Expanding the include/exclude options

Donovan Baarda [email protected]
Fri, 29 Mar 2002 21:21:44 +1100


--liOOAslEiF7prFVr
Content-Type: text/plain; charset=us-ascii
Content-Disposition: inline

Howdy, 

me again...

I posted that I had rsync include/exclude list code available for
this. I think the rsync method is perfect for this, and see no reason to
re-invent something else.

In the fiddling around implementing this stuff, I've hit and solved various
issues with doing this stuff.

Someone suggested forgetting about include/exclude lists, and just using
a list of files from something like 'find'. This is fine, except when you
want to selectively restore files, you can't use 'find' to search through a
backed-up file list, so your "select for backup' tool ends up different to
your "select for restore" tool. This can be a pain.

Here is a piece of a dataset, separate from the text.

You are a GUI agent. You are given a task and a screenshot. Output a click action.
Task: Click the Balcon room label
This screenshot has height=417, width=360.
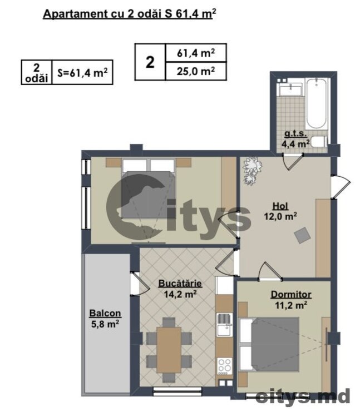(x=105, y=313)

So what you need is something that can do two things; efficiently scan
directories for matches, and quickly find matches from a list of backed-up
files. It is nice if you have a method of specifying include/exclude lists
that can differentiate between files and directories, and is well suited to
specifying file paths.

Additionaly, there are things like include or exclude by default, require
directories to be explicitly included for their contents to be included or
not, and implicitly include directories of included files or not. This has
subtle implications on how everything works.

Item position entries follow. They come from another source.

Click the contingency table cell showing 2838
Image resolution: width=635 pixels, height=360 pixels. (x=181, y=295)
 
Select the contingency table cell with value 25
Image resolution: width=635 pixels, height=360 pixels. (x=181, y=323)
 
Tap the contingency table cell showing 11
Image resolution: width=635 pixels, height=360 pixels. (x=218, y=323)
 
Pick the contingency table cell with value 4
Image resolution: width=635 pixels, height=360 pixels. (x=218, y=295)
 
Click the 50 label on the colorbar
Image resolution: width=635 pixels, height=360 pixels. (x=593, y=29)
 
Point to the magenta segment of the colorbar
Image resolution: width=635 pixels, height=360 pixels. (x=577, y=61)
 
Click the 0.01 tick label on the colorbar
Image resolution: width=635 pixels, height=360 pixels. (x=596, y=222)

For example, "--include /home/*/Mail/** --exclude **". If you require
directories to be explicitly included, then this will match nothing because
"/home" is excluded. If you implicitly include dirs, then this will match
"/home/", '/home/*', '/home/*/Mail/', and anything in "/home/*/Mail/". If you
don't implicitly include dirs and don't require dirs to be explicitly
included, this will only match everything in "/home/*/Mail/". Note that to
actualy _find_ the files that match these different criteria may require you
to scan through directories that are not included, just because their
contents might be.

rsync's extended unix-wildcard syntax is nice; directories end in '/', '*' and
'?' match anything except '/',  ** and ?? match anything including '/'.
rsync has taken the "require directories to be explicitly included" approach
which means you need to do things like "--include /home/ --include /home/*/
--include /home/*/Mail/ --include /home/*/Mail/** --exclude **" to get what
you really wanted from the above example. It also allows a sortof shorthand
where anything without a '/' matches a filename with any directory prefix.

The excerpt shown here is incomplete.